Despite the phase-specific effects of I-ol, none of the concentrations used showed a specific arrest at any phase in the cell cycle, which would have otherwise shown a large portion of the treated cells in one phase. This result remained constant even after incubation periods of 72 and 96 h (not shown).
3.4. Expression of Cellular Ki-67 and p27 in Cultured HepG2 Cells
Tumour cell arrest in the S phase should be accompanied by a decrease in protein expression of p27 and a corresponding increase of Ki-67, analogous to the observed mRNA-expression profiles.

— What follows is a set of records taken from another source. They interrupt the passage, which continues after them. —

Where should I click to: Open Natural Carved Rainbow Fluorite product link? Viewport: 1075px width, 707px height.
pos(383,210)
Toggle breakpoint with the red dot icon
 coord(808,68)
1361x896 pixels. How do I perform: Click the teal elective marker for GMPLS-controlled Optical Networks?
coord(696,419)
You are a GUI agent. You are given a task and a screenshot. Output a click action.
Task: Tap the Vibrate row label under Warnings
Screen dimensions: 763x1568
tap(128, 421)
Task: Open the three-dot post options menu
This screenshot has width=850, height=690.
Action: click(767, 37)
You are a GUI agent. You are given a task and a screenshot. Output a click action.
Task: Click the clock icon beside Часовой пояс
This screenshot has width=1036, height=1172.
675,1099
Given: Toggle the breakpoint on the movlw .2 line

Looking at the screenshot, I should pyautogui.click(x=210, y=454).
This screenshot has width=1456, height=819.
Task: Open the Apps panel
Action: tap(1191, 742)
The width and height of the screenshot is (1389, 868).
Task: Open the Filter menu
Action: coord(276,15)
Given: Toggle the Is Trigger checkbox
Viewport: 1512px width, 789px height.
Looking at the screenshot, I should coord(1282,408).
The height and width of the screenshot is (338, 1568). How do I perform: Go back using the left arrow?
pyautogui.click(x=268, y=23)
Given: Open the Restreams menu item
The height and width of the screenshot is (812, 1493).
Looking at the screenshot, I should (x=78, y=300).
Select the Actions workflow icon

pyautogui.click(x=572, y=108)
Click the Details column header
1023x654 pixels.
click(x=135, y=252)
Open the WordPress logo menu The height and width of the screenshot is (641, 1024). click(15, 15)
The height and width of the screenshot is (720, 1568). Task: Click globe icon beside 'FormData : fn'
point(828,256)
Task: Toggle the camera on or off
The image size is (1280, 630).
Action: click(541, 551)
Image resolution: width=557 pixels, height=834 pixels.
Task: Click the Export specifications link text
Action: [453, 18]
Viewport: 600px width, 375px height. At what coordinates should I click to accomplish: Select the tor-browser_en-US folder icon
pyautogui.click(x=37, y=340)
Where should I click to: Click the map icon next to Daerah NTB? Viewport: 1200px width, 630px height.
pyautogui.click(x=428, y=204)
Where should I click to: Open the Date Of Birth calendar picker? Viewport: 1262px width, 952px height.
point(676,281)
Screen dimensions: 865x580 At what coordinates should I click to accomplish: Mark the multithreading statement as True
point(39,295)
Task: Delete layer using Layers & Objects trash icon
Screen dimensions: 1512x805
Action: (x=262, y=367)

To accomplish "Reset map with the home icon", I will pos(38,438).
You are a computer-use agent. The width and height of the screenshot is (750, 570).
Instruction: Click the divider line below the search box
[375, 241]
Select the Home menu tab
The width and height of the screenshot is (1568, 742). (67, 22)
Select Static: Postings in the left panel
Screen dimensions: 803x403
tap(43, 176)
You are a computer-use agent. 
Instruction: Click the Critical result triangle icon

The expression of Ki-67, cyclin D1, cleaved-caspase 3, cMYC, and TNF-alpha was studied via immunofluorescence microscopy with cultured HepG2 cells. Only Ki-67 showed a positive effect. In cell culture, CD (100 μM) showed no significant effect on protein expression, whereas I-ol (100 μM) treatment significantly decreased nuclear Ki-67 expression and led to halted proliferation. In terms of p27, we observed not only a sharp increase in total expression but also an increase in p27-positive nuclei compared to the control groups (Figure 4(a)). This observation was confirmed with protein extracts (Figure 4(b)), where the densitometric values showed an average of six-fold higher p27 levels in the treated group when compared to the two control groups. These results were consistent for all three biologically different samples tested.
3.5. HepG2 and DLD-1 Cell Growth in CAM Tissues
Qualitative and optical evaluations of H&E-stained cells showed that I-ol treatment strongly impacts tumour invasion into CAM tissues when compared to untreated cells. In the control groups, the tumour cells grew deep into the CAMs or even penetrated them, whereas the treated tumour cells remained on the surface (or appeared partially detached) and were characterized by distinct necrotic areas (Figure S8).
To study tumour growth in CAM tissues, p27 protein expression in tumour cells, and tumour cell apoptosis was examined by performing immunohistological staining (Figures 5(b) and 6(b)). The lowest concentration of 1 μM caused a very highly significant reduction in the number of proliferating cells. The effect of I-ol was much more pronounced in HepG2 cells than in DLD-1 cells, but the latter cell type showed a strong linear dose-response relationship. At the highest dosage, almost no proliferating cells were detectable. Even the lowest concentration of I-ol significantly increased total p27 expression in HepG2 cells (Figure 5(c)) and very highly significantly increased p27 expression in DLD-1 cells (Figure 6(c)). These effects showed a pronounced linear dose-response relationship, compared with the control values. All I-ol concentrations showed a marked and very highly significant increase in the number of apoptotic cells with both cell lines. However, this effect was more pronounced in DLD-1 cells (Figures 5(d) and 6(d)). In both experiments, I-ol showed a strong linear dose-response relationship, which was very highly significant. In contrast, CD had no statistically significant effects, when compared to the control group.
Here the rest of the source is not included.